* PASSAGE SHOWN
(begin)
"Everything's bigger in Texas." That's what they say. And when one gazes at the seemingly endless blue sky on a sunny spring day or when one hears the slow, deep rumbling of thunder in the distance and see the massive grey almost black clouds approaching just before a lightening-filled storm, it sure seems true enough. And the churches, well some of them certainly are "Super Size". But just because something may be bigger, doesn't make it better.
Growing up in Texas, I was blessed to have been raised in a church that truly was striving to live by the letter and spirit of the Bible such that it caused me to reflect, develop an understanding of God, and know that the One Who created us would not leave us without guidance. Thus I strove to be a good person. But like the wide, empty grey skies of winter in Texas, there was a huge void in my heart and soul. Not knowing what it was that I needed in order to fill it, I prayed for wisdom.
From childhood, my dreams were sporadically haunted by fear, and my purpose in life seemed a distant mystery. Taking pleasure in reading profound words of famous people, studying mythology in high school as well as continuing to go to church brought me to the realization that each and every moment and deed was connected to the next and powerfully influenced my future. The goal then was more than ever to find out what my destiny, that purpose, the filling of the void in my heart and soul was. I continued to pray for wisdom.
(end)
* DATASET EXCERPTS
(begin)
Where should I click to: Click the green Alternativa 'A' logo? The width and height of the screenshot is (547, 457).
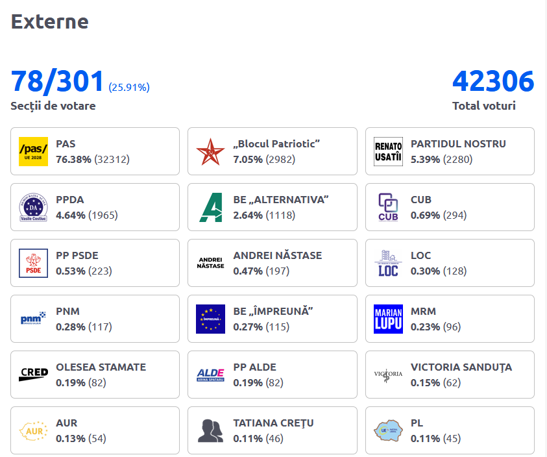[210, 207]
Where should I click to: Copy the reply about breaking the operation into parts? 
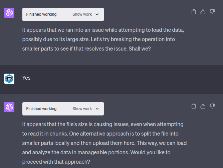pos(193,12)
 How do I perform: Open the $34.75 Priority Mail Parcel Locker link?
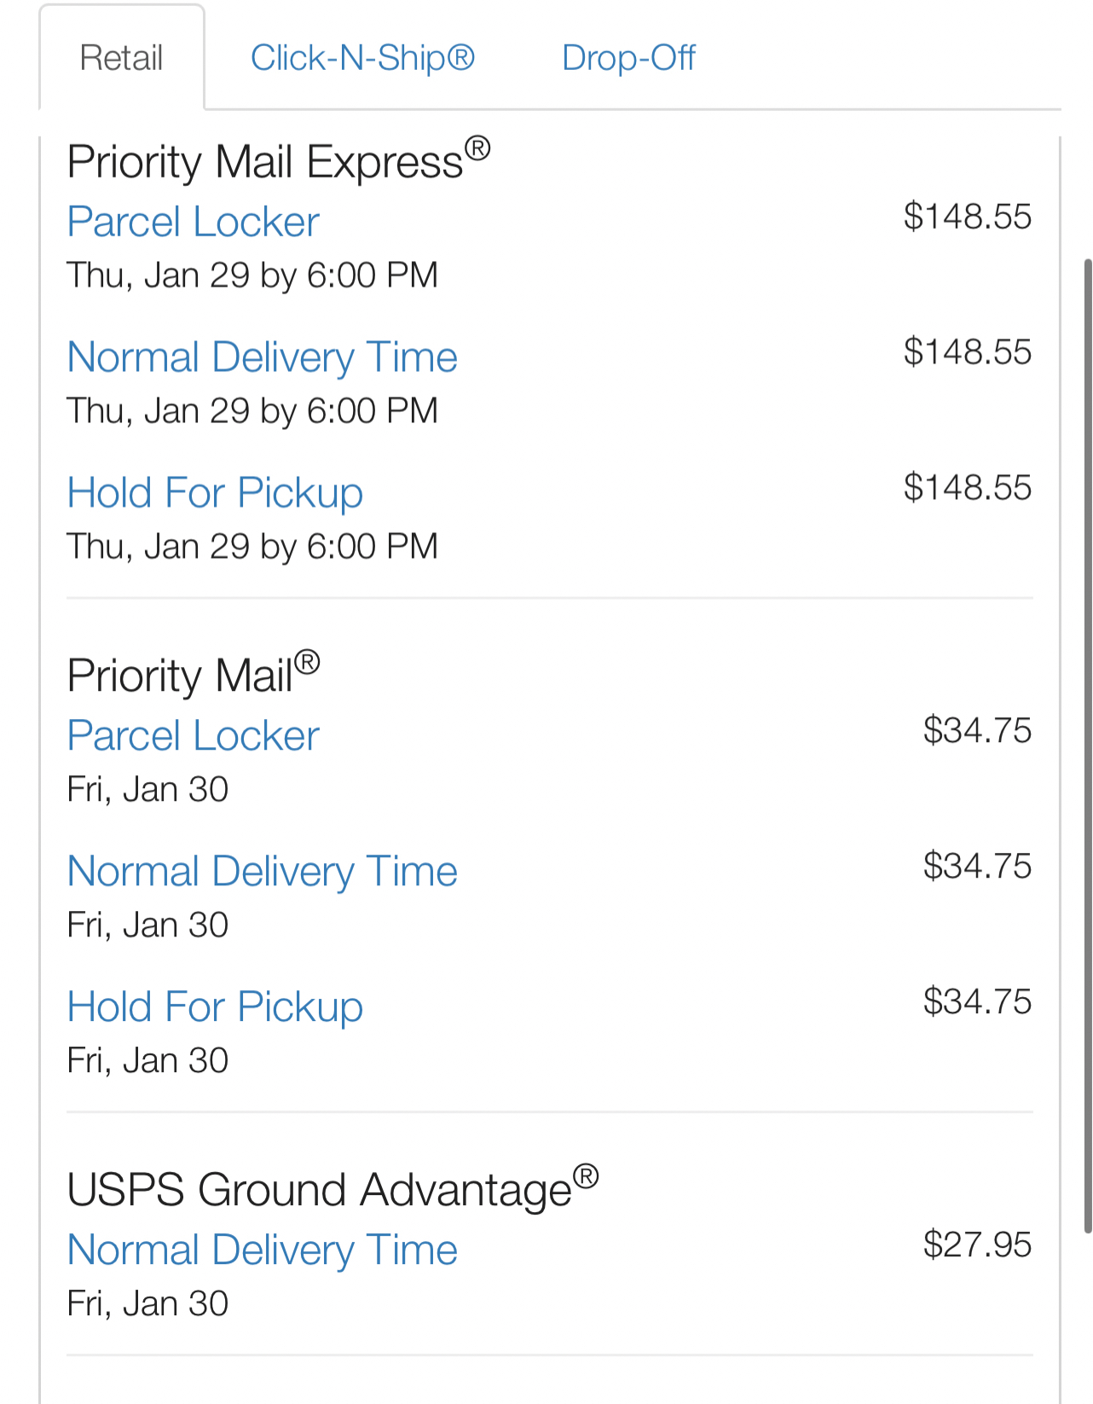194,735
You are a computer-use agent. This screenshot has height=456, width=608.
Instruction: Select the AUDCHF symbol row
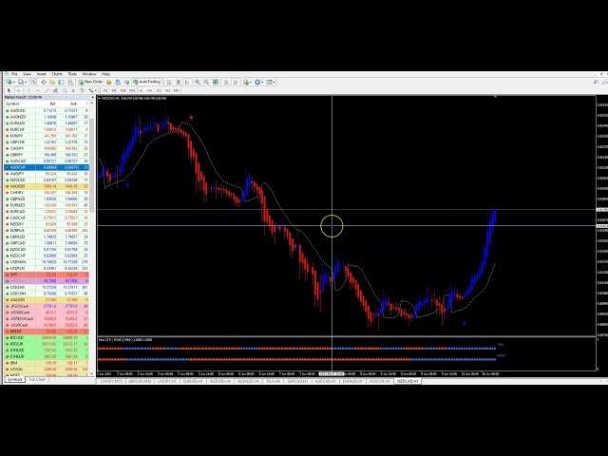tap(17, 167)

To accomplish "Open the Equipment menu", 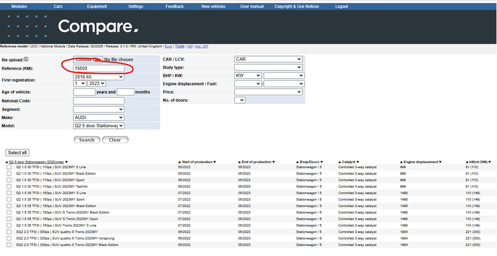I will 97,6.
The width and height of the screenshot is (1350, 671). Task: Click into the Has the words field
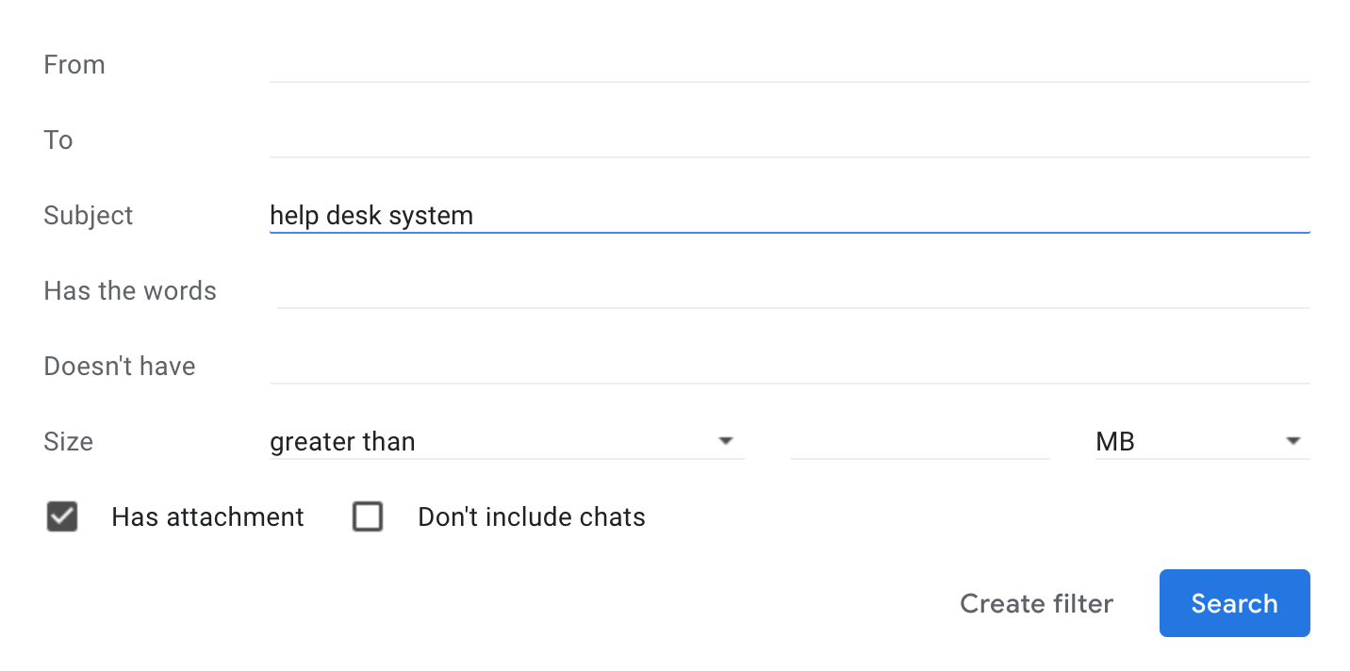pos(794,290)
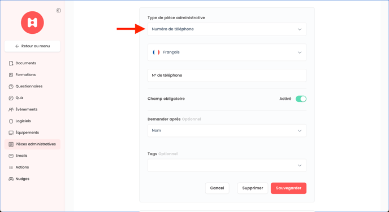Screen dimensions: 389x212
Task: Open the Français language dropdown
Action: coord(227,52)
(end)
* WRITTEN PROBLEM A
In the passage about growing up in Texas, which activities does the narrator say led to the realization that every moment and deed shapes the future? List all of them.
* WRITTEN PROBLEM B
Reproduce part of the passage about growing up in Texas word for word, starting at "Growing up in" and ending at "prayed for wisdom.".
* WRITTEN PROBLEM C
Carry on the passage about growing up in Texas from the point after its final sentence.

* FINAL RESULT A
- Reading profound words of famous people
- Studying mythology in high school
- Continuing to go to church

* FINAL RESULT B
Growing up in Texas, I was blessed to have been raised in a church that truly was striving to live by the letter and spirit of the Bible such that it caused me to reflect, develop an understanding of God, and know that the One Who created us would not leave us without guidance. Thus I strove to be a good person. But like the wide, empty grey skies of winter in Texas, there was a huge void in my heart and soul. Not knowing what it was that I needed in order to fill it, I prayed for wisdom.

* FINAL RESULT C
Before long I was off to university and more alone than ever. Awaking to the silence of the dawn, I would turn to God asking Him to guide me. And so once again I searched...this time in student religious centers near my dorm.
I couldn't even consider the Catholic one though because of all the statues, which I could not believe were anything but idols, the very "graven images" God spoke of being forbidden in the first of the Ten Commandments. I tried the Methodist experience at the encouragement of a friend, but found it too driven by emotion with all the music and acceptance of speaking in tongues as a part of a religious experience. So as in high school, I tried to find what I sought in the Baptist church.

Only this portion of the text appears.